→ Listed entries
***
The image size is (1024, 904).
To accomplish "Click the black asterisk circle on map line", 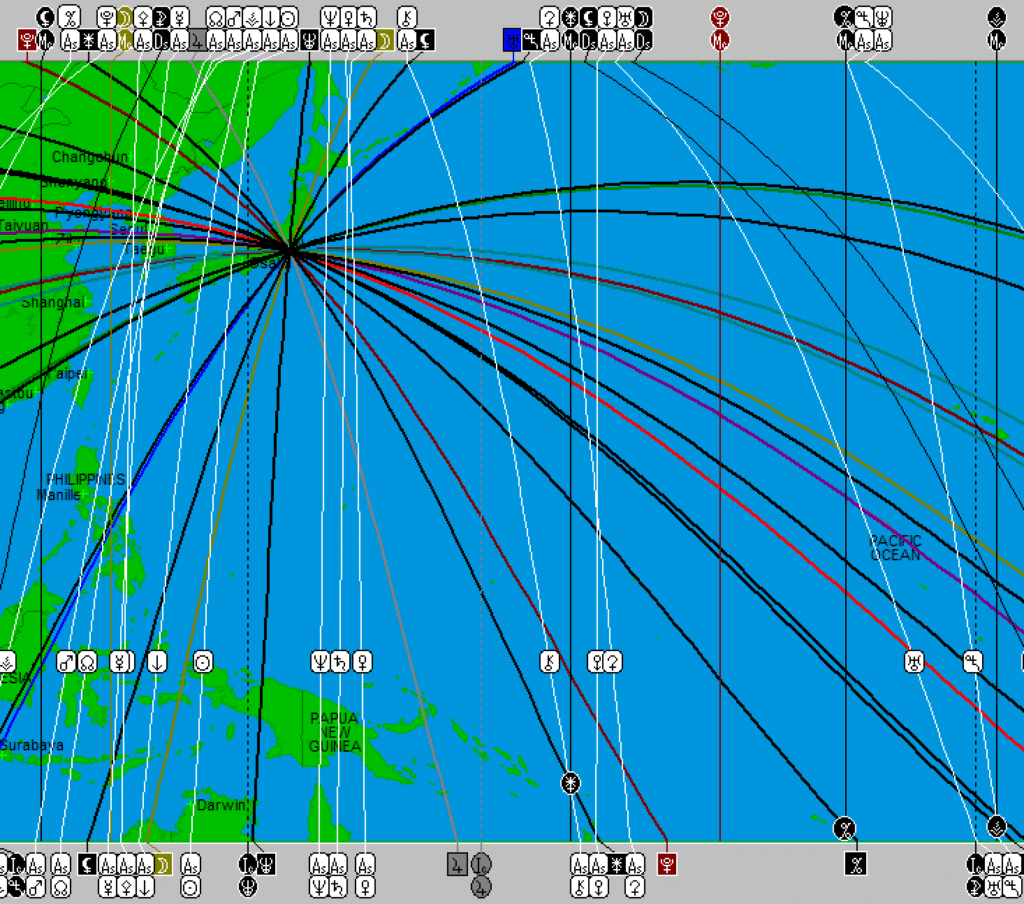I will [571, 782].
***
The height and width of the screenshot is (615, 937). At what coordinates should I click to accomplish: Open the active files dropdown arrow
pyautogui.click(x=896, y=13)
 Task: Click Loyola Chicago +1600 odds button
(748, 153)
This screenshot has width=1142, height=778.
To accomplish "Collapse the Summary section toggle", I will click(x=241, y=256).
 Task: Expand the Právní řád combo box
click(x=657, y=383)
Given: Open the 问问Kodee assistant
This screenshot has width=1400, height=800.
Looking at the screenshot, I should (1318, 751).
***
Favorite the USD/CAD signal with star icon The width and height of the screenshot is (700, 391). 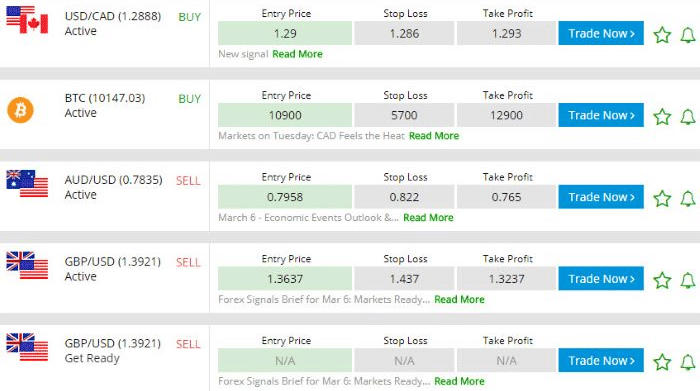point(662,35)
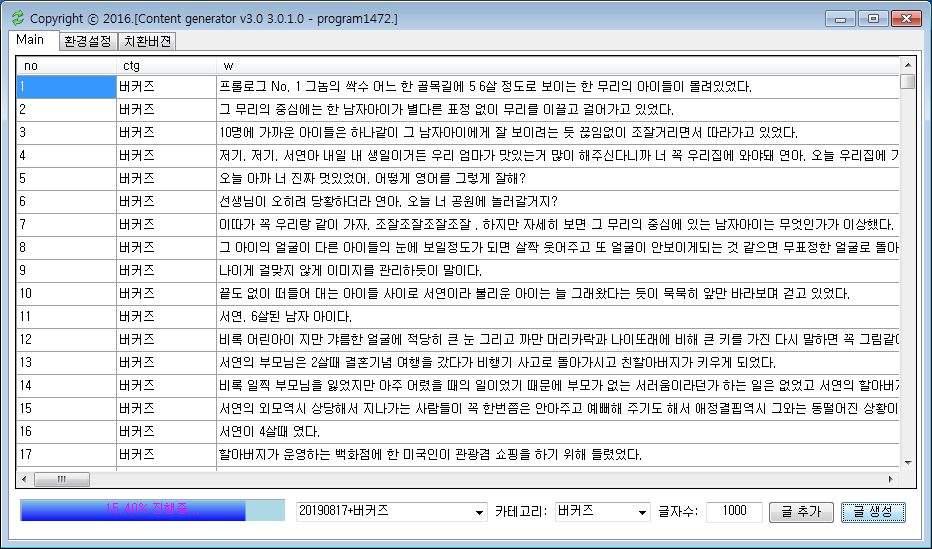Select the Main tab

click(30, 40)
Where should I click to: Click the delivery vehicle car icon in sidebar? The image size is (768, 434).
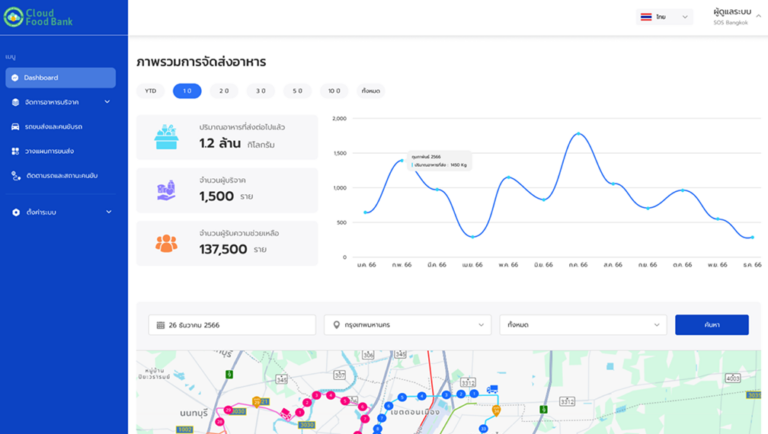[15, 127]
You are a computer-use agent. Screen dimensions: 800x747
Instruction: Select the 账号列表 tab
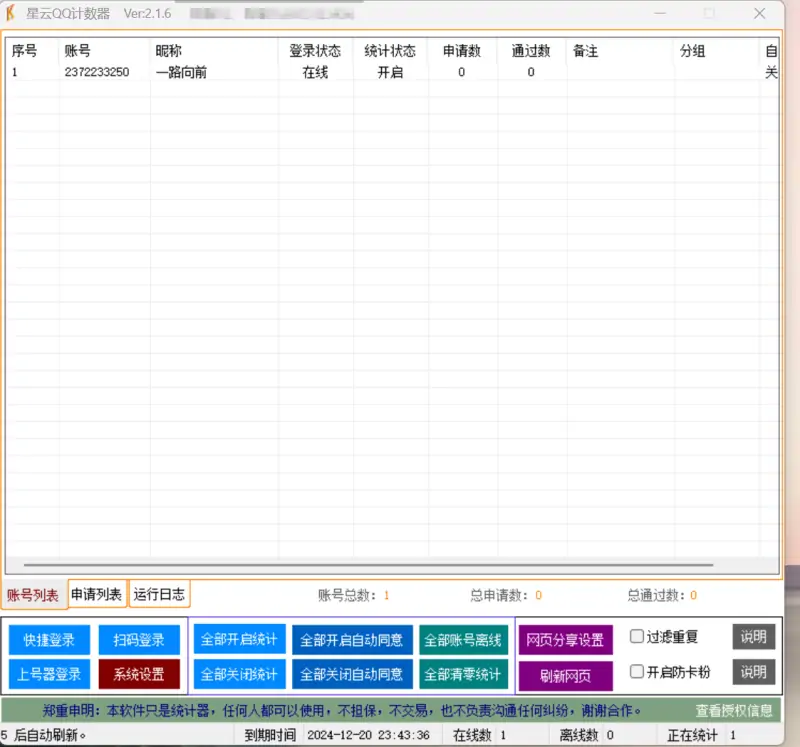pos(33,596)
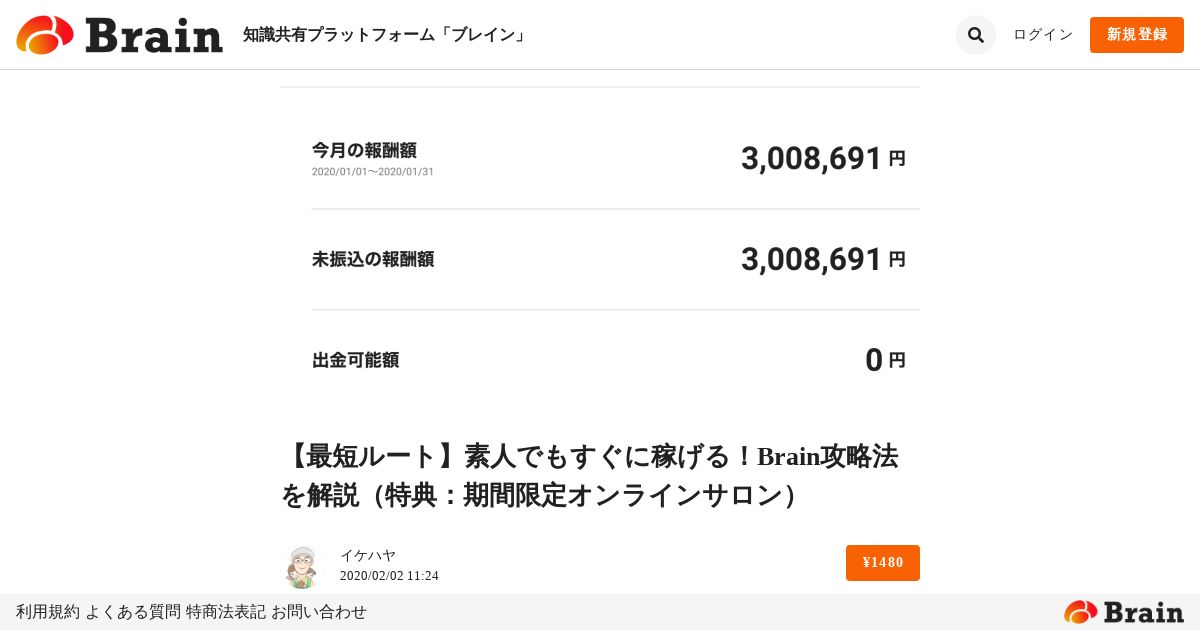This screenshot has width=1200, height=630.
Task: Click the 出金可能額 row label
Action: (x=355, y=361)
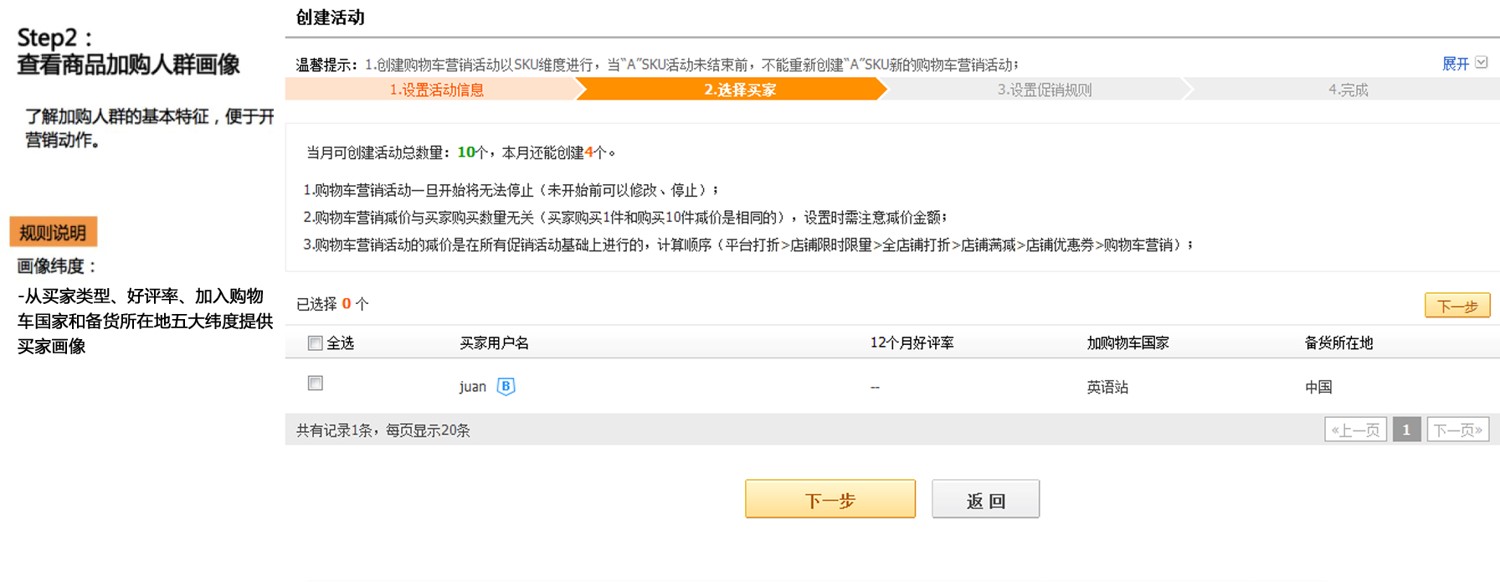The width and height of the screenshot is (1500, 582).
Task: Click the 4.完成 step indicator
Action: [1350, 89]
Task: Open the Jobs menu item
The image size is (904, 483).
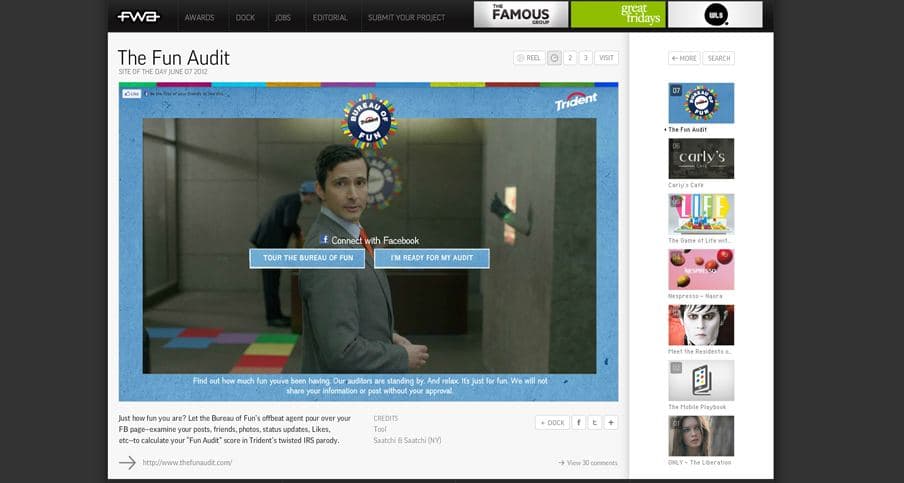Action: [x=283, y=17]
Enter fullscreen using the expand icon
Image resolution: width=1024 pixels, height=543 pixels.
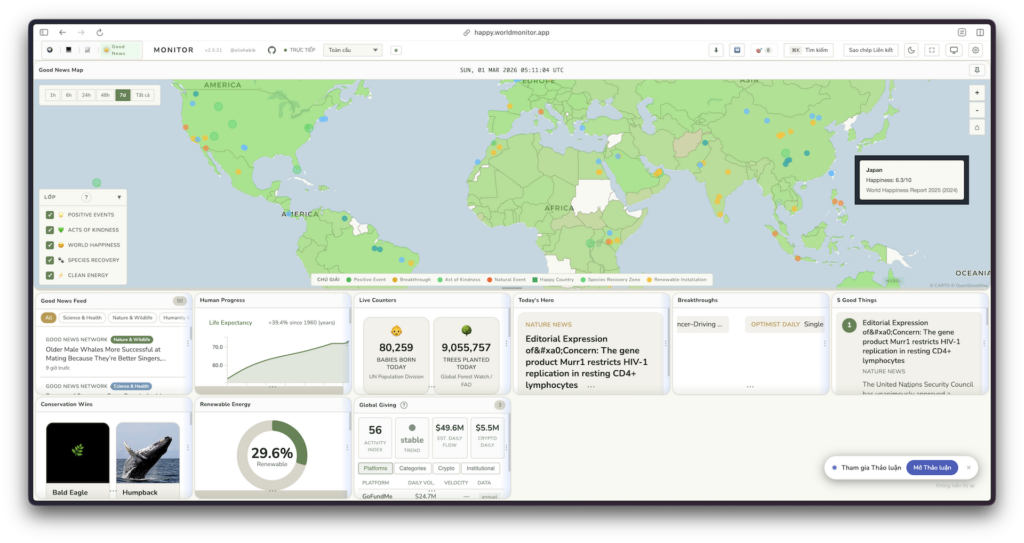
***
→ Task prompt
I'd like the lines above repeated exactly, from the one that contains "Where should I" through the one that contains "Image resolution: width=1024", with no pictures.

→ Task output
Where should I click to: Click the delivery vehicle car icon in sidebar? The image size is (768, 434).
[15, 127]
You are a computer-use agent. Screen dimensions: 800x747
Instruction: Select the 账号列表 tab
pos(33,596)
This screenshot has width=1200, height=630.
Task: Click the 出金可能額 row label
Action: (x=355, y=361)
The width and height of the screenshot is (1500, 582).
Task: Click the 4.完成 step indicator
Action: [1350, 89]
Task: Open the Jobs menu item
The image size is (904, 483).
Action: [x=283, y=17]
Enter fullscreen using the expand icon
Image resolution: width=1024 pixels, height=543 pixels.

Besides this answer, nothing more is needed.